Progression of corpus callosum atrophy in Alzheimer disease

BACKGROUND: Atrophy of the corpus callosum in the absence of primary white matter degeneration reflects loss of intracortical projecting neocortical pyramidal neurons in Alzheimer disease (AD). OBJECTIVES: To determine individual rates of atrophy progression of the corpus callosum in patients with AD and to correlate rates of atrophy progression with clinical disease severity and subcortical disease. METHODS: Magnetic resonance imaging-derived measurements of corpus callosum size were studied longitudinally in 21 patients clinically diagnosed as having AD (mean observation time, 17.0 +/- 8.5 months) and 10 age- and sex-matched healthy controls (mean observation time, 24.1 +/- 6.8 months). RESULTS: Corpus callosum size was significantly reduced in AD patients at baseline.
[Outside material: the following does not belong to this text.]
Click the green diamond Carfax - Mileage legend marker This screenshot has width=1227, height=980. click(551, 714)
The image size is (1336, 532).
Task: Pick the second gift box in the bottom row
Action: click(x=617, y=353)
Annual rates of atrophy of total corpus callosum, splenium, and rostrum were significantly larger in AD patients (-7.7%, -12.1%, and -7.3%, respectively) than in controls (-0.9%, -1.5%, and 0.6%, respectively). Rates of atrophy of the corpus callosum splenium were correlated with progression of dementia severity in AD patients (rho = 0.52, P<.02). The load of subcortical lesions at baseline (P<.05) predicted rate of anterior corpus callosum atrophy in healthy controls. Rates of atrophy of corpus callosum areas were independent of white matter hyperintensity load in patients with AD. CONCLUSIONS: Measurement of corpus callosum size allows in vivo mapping of neocortical neurodegeneration in AD over a wide range of clinical dementia severities and may be used as a surrogate marker for evaluation of drug efficacy.